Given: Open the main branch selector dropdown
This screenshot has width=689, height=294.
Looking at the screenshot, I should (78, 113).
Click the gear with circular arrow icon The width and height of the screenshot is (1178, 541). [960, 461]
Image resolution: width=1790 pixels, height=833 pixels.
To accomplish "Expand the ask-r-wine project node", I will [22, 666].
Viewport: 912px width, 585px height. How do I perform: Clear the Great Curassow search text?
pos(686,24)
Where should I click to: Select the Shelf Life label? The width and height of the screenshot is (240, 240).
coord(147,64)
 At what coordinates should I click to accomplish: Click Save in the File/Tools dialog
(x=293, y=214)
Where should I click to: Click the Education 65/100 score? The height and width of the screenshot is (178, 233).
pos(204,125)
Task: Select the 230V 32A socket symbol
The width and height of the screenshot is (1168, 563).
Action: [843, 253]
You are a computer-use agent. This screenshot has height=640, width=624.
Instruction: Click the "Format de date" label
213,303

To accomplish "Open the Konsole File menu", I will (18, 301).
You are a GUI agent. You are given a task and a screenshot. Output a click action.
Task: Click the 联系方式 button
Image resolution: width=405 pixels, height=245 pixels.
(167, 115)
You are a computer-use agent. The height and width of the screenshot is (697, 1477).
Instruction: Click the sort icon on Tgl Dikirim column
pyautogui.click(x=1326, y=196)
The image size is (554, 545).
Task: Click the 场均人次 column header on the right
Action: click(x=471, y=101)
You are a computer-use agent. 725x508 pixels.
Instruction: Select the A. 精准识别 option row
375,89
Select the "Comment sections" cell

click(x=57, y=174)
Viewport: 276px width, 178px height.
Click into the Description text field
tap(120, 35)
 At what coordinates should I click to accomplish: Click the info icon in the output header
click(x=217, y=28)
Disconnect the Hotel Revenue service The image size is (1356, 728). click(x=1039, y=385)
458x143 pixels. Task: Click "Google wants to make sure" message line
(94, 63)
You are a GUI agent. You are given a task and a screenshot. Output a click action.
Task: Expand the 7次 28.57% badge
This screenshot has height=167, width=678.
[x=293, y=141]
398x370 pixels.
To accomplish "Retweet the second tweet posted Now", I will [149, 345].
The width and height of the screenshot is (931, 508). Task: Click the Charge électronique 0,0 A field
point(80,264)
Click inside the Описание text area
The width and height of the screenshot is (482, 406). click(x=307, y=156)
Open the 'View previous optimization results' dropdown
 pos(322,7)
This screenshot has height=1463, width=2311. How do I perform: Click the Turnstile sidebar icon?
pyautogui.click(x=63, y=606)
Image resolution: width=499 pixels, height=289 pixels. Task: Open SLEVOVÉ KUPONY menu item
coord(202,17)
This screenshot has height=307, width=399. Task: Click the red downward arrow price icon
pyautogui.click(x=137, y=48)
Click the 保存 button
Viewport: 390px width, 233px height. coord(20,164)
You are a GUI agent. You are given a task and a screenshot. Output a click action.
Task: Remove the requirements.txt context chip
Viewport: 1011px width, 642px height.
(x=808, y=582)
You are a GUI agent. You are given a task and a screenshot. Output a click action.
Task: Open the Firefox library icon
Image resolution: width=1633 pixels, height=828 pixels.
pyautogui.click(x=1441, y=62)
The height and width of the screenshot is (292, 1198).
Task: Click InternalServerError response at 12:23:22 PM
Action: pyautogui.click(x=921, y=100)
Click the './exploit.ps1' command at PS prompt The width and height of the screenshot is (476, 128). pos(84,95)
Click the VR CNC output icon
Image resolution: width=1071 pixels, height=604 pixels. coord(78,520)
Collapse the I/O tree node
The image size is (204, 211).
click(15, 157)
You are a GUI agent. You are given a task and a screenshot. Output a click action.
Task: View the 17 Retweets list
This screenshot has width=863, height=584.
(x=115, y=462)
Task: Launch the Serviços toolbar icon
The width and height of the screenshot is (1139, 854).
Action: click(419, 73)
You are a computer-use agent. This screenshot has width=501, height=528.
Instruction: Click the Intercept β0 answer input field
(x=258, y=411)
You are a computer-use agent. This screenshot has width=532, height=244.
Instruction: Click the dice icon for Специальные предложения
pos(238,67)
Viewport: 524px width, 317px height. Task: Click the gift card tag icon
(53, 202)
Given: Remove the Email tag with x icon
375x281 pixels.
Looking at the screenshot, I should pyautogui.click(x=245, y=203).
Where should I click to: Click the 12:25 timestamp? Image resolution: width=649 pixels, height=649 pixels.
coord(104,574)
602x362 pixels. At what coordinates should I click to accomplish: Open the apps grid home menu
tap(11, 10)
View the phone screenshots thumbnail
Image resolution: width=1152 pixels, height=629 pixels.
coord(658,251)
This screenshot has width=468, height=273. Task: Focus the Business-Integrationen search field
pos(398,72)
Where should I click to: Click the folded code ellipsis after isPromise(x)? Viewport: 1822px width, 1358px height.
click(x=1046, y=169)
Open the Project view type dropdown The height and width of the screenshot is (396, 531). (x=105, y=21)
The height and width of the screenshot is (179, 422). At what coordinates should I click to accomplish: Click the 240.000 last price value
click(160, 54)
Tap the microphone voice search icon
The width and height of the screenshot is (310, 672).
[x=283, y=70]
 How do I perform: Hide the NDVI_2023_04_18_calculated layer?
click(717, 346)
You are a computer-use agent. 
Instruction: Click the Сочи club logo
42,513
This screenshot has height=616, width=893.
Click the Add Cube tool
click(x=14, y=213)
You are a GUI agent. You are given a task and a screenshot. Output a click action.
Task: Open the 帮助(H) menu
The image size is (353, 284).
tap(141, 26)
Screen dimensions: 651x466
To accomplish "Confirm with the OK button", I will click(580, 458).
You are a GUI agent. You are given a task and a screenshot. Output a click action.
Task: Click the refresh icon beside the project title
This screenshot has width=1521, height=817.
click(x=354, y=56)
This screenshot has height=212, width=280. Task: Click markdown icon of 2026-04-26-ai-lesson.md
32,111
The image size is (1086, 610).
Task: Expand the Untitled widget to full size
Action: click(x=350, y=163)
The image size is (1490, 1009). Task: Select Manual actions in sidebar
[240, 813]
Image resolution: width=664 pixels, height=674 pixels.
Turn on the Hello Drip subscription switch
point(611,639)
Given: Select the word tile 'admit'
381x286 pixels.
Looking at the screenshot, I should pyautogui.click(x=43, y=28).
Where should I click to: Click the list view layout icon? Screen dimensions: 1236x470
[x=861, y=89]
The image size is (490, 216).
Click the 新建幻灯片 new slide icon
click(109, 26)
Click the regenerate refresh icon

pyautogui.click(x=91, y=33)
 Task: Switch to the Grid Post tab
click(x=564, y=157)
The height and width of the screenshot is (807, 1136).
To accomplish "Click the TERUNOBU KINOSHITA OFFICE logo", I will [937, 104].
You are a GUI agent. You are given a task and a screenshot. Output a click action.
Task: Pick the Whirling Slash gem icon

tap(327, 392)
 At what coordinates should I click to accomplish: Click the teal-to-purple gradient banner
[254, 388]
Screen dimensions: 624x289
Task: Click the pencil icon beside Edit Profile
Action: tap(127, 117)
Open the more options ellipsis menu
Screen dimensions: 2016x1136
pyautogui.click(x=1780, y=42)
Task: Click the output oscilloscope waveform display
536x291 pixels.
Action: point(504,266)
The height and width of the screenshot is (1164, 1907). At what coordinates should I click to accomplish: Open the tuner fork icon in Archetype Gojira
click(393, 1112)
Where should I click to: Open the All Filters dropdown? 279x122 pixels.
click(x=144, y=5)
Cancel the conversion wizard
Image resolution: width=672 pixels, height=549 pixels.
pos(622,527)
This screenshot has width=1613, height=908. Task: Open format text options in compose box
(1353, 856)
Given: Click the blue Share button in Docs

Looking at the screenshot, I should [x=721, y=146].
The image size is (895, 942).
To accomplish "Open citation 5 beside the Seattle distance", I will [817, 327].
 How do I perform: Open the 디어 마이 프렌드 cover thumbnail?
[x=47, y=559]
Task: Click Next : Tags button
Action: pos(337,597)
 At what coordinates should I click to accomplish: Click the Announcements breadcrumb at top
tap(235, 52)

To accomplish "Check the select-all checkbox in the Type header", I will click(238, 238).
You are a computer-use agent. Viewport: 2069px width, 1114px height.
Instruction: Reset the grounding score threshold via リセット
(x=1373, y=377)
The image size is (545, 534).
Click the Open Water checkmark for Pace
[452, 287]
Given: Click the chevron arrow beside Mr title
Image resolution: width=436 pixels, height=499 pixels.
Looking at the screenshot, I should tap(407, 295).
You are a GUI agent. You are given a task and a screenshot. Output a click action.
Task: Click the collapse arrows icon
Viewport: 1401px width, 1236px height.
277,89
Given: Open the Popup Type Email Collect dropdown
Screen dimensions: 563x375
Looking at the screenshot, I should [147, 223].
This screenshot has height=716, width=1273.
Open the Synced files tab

> [WHAT TO WORK ON]
List each line from the one holding "Screen dimensions: 651x466" through the one holding "click(x=354, y=56)", inclusive, as a JSON array of strings, one string per line and skipping blank lines.

> [RESPONSE TO THE TASK]
[
  "Screen dimensions: 651x466",
  "To accomplish \"Confirm with the OK button\", I will click(580, 458).",
  "You are a GUI agent. You are given a task and a screenshot. Output a click action.",
  "Task: Click the refresh icon beside the project title",
  "This screenshot has width=1521, height=817.",
  "click(x=354, y=56)"
]